The metabolic effects of reduced muscle mass, caused by normal aging or decreased physical activity lead to a high prevalence of obesity, insulin resistance, type 2 diabetes, dyslipidaemia, and hypertension. It is believed that strength-based exercise training and subsequent increases in muscle mass may reduce multiple cardiovascular disease risk factors.
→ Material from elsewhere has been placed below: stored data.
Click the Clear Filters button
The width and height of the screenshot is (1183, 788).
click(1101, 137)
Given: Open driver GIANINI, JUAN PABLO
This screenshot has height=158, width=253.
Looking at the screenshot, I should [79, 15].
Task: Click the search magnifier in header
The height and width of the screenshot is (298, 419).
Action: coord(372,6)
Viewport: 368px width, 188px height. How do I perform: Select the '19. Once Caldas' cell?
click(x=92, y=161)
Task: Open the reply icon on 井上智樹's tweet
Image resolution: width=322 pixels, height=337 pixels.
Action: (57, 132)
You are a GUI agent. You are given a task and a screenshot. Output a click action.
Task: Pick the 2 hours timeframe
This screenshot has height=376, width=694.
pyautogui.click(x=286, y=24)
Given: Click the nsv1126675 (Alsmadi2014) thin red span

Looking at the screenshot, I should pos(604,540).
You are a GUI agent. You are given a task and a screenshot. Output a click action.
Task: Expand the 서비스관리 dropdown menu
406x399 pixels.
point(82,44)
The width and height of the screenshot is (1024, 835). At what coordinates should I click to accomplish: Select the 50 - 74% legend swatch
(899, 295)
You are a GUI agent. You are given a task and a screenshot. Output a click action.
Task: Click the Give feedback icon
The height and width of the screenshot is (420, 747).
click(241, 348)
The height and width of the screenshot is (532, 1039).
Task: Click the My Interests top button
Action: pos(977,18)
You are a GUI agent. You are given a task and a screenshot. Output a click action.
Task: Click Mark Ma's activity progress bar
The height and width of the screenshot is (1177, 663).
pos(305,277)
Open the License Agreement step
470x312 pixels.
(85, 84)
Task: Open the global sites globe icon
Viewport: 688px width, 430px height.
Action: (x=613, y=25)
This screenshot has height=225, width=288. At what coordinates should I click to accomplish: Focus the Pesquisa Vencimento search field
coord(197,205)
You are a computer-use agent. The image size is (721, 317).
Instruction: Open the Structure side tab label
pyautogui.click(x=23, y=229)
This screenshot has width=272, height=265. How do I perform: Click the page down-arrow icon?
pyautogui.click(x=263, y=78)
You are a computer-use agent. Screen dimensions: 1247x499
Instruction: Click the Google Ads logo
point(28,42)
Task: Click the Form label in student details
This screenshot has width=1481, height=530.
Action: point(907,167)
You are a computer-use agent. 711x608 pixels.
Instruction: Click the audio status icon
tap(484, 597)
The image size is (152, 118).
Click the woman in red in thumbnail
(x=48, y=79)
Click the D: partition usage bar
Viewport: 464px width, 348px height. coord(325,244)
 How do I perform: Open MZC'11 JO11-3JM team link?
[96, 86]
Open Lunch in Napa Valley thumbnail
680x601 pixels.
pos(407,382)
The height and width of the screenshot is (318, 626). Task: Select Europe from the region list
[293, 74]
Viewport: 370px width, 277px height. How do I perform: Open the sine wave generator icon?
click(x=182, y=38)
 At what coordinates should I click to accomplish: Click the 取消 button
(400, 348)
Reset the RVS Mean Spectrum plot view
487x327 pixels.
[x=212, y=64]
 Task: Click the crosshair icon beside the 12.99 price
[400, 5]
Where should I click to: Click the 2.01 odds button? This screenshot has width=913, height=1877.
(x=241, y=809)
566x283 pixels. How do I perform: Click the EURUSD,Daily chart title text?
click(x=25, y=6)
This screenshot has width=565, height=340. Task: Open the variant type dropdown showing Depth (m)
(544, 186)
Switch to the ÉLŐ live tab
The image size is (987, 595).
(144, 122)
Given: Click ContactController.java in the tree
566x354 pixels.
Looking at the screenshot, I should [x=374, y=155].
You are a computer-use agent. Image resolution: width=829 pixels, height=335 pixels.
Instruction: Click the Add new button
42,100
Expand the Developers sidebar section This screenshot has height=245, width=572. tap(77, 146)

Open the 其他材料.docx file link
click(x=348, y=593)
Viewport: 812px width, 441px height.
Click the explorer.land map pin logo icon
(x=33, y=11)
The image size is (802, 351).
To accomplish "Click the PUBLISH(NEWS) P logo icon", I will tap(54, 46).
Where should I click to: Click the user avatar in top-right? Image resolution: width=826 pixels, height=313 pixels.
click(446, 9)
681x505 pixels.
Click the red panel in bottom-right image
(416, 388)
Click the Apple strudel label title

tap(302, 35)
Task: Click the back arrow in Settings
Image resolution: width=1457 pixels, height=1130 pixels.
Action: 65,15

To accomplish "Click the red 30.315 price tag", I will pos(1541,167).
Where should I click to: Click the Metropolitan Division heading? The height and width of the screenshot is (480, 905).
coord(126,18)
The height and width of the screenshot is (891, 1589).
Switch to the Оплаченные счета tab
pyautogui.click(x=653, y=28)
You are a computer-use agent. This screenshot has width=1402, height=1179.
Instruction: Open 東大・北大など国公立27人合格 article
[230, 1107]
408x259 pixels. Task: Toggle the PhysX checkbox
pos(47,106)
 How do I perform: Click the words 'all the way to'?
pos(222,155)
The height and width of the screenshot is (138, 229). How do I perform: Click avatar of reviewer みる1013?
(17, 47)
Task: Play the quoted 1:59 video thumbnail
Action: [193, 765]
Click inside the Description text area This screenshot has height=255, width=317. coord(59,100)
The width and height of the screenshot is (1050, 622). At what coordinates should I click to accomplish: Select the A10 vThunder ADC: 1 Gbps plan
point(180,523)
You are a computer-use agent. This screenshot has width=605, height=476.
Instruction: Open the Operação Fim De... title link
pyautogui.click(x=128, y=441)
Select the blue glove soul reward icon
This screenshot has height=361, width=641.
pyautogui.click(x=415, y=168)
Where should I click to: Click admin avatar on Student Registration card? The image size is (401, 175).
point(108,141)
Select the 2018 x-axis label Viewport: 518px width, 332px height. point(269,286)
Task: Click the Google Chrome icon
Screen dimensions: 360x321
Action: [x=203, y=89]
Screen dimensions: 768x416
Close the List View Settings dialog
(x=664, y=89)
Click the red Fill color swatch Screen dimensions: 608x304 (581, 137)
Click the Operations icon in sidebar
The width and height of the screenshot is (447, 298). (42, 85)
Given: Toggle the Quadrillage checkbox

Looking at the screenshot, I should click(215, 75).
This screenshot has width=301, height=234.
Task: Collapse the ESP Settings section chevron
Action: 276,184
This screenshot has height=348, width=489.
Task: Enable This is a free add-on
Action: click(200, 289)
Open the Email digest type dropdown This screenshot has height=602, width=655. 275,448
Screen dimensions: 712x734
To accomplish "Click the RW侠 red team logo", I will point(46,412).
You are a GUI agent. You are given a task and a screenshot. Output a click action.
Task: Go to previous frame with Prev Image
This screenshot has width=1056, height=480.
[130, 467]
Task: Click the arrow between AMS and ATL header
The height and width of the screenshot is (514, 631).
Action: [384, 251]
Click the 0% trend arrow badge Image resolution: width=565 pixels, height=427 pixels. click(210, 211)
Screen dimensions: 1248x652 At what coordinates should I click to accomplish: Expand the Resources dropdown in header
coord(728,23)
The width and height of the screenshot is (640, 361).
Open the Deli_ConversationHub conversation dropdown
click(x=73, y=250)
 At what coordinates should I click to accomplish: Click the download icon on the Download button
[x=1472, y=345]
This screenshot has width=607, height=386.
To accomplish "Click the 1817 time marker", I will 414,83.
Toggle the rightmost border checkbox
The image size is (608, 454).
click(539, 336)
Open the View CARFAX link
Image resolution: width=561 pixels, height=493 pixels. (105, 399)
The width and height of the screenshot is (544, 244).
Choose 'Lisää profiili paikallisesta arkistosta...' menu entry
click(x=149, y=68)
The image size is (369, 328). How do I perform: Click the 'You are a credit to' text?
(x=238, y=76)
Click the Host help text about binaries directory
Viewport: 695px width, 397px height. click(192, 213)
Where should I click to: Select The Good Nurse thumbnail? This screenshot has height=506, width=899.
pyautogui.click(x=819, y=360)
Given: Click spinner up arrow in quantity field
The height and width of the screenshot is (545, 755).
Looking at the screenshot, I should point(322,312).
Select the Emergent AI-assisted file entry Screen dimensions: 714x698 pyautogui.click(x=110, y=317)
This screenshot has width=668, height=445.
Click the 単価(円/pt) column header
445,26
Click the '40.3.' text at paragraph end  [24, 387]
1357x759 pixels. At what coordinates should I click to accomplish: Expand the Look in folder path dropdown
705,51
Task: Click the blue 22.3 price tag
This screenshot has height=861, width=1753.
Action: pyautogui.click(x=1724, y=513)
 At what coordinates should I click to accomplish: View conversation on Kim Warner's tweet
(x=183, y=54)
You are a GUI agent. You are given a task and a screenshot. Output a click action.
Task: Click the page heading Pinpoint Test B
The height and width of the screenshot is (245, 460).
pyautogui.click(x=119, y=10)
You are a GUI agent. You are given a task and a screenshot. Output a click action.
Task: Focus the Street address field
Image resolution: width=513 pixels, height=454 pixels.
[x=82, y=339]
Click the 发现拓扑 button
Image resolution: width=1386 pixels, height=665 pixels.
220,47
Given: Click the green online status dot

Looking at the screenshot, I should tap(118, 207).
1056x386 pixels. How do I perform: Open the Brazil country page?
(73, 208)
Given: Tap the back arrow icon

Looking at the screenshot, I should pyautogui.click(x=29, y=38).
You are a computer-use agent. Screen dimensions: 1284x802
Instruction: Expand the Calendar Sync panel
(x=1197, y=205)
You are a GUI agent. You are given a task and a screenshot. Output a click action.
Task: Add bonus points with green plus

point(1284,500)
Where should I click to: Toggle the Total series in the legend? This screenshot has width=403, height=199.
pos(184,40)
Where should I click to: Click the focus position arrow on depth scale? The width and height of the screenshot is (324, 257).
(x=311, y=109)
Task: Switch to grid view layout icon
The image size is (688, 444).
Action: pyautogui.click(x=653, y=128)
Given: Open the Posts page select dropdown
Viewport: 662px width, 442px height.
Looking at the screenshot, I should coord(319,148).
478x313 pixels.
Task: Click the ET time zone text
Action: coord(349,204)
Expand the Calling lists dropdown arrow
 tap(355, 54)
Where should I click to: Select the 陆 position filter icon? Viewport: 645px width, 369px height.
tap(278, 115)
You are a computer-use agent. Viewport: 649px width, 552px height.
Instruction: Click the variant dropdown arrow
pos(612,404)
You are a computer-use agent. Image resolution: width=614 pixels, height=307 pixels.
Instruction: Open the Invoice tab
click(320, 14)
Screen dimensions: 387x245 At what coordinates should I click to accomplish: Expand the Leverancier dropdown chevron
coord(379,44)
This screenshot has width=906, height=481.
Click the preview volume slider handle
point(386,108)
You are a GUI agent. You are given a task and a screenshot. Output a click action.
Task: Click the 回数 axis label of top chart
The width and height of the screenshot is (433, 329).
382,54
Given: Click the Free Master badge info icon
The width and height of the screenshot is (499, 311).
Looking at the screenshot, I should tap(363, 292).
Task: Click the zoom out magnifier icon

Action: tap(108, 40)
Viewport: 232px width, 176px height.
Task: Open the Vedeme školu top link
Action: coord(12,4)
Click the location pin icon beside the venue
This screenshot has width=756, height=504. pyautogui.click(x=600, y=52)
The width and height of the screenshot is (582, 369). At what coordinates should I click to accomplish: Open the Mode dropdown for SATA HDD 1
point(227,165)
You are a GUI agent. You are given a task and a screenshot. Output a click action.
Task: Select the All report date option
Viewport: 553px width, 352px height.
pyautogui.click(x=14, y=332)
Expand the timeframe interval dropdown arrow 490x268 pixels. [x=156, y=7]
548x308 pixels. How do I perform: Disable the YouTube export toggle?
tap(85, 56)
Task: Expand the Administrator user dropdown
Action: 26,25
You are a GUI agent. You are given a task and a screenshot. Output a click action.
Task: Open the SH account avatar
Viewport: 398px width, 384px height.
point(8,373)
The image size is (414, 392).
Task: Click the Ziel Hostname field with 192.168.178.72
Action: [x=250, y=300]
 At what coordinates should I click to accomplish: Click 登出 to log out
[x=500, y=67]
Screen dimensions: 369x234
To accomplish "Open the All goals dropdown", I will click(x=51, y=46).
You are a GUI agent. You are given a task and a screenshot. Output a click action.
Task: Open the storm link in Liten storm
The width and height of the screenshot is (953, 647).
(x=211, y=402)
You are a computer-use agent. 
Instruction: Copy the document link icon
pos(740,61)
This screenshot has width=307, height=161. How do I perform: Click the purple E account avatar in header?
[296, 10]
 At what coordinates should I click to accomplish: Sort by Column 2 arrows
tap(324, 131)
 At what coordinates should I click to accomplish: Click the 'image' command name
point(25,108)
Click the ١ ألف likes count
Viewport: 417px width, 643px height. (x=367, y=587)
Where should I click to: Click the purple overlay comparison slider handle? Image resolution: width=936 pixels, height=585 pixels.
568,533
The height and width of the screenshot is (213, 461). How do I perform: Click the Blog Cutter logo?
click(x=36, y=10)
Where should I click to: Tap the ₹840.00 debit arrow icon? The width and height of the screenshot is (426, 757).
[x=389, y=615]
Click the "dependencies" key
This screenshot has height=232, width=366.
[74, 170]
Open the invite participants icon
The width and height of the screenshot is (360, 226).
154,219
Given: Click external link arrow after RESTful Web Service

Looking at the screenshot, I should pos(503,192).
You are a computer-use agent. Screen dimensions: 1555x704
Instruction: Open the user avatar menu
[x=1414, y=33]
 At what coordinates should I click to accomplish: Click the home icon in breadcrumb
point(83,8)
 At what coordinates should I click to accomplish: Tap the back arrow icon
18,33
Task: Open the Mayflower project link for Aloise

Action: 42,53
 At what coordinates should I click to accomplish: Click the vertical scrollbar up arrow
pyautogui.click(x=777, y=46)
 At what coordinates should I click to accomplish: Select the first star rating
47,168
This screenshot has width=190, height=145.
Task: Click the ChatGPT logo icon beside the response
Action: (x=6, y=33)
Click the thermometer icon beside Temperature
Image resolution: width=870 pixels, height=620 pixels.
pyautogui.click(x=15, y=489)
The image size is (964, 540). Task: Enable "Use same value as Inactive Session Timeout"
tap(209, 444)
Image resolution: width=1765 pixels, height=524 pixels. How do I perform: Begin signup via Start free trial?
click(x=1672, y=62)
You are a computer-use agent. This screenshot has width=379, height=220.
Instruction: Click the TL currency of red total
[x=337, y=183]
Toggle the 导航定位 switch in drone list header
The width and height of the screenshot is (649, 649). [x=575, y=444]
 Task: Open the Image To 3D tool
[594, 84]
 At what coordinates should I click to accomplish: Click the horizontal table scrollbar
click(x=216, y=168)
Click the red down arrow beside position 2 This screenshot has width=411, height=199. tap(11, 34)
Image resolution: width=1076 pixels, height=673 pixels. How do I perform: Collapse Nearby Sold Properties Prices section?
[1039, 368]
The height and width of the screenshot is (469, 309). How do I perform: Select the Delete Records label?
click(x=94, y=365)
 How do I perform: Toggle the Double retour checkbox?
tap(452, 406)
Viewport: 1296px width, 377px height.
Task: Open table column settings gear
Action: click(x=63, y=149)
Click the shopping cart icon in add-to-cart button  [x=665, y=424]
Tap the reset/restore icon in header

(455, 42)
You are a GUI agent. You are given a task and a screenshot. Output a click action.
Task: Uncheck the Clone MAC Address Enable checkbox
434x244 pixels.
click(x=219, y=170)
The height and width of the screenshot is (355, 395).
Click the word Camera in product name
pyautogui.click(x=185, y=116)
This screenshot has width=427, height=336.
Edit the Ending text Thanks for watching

The well documented losses of muscular strength and muscle mass with age, known as sarcopenia, have important health consequences because they are associated with an increased susceptibility to disability among the elderly, an increased risk of falls and hip fractures, a decrease in bone mineral density and an increase in glucose intolerance.

Sarcopenia:

Strength training can prevent the decline in skeletal muscle mass and function when daily living tasks are not sufficient to offset these declines with aging. Adults who do not perform regular strength training lose approximately 0.46 kg of muscle per year from after age 50. Furthermore, adults who do not perform strength training experience a 50% reduction in type 2 muscle fibres, the fibres responsible for high levels of strength, by age 80 years. The profound beneficial effects on the musculoskeletal system can contribute to the maintenance of functional abilities and prevent sarcopenia.

Osteoporosis:

Osteoporosis – the loss of bone mineral density, is one of the most prevalent conditions in postmenopausal women and the prevalence of osteoporosis also increases with age in men, though it is a greater public health concern in women. The morbid events associated with osteoporosis are fractures that primarily occur in the neck of the femur, the vertebrae and the forearm in older men and women. The loss of bone mineral density after menopause in women results in a doubling of hip fracture risk for every 5 years of age past the age of 50 years. In women ages 50-70, it has been shown that strength training maintained their bone mineral density, and those who participate in strength training have an enhanced density over their sedentary peers.

Osteoarthritis:

Osteoarthritis, the most common form of arthritis, is characterised by a progressive loss of articular cartilage around the affected joint leading to pain and functional disability. The prevalence of osteoarthritis increases with age and is seen most often in older women. Muscle atrophy and weakness have been hypothesised to contribute to the disability and pain of patients with osteoarthritis. Thus, strength training is thought to reduce functional instability and pain in older osteoarthritis patients by preventing sarcopenia and by improving the strength and function of the surrounding connective tissue, which is often damaged by the disease

Loss of Mobility:

The loss of joint range of motion (ROM) with age is well documented and is related to physical dysfunction and a decline in health status. This loss of range of motion may be associated with difficulty in climbing stairs, getting up from a chair or bed and the need for walking. Much of this loss is thought to be caused by inactivity, suggesting that increasing muscular activity might at least delay losses in mobility. Older adults who maintain high levels of muscular strength and mobility through resistance training with proper technique and ranges of motion are rarely candidates for long term healthcare.

Fall Prevention:

Cognitive impairment, visual deficits, environmental conditions and medication use, combined with physical activity related risk factors such as neuromuscular, gait and balance impairments increase the risk of falls. Nevertheless, strength training can improve strength, muscular power, walking mechanics and walking speed in the elderly, which can help to limit the risks of loss of balance or falls.

 

If you continue to strength train as you age, you will be able to maintain more of your functional capacity meaning you will maintain a quality of life and help to counteract some of the certain health deteriorations seen through aging. 

 

Braith, R.W. and Stewart, K.J., 2006. Resistance exercise training: its role in the prevention of cardiovascular disease. Circulation, 113(22), pp.2642-2650.
Hurley, B.F. and Roth, S.M., 2000. Strength training in the elderly. Sports Medicine, 30 (4), pp.249-268.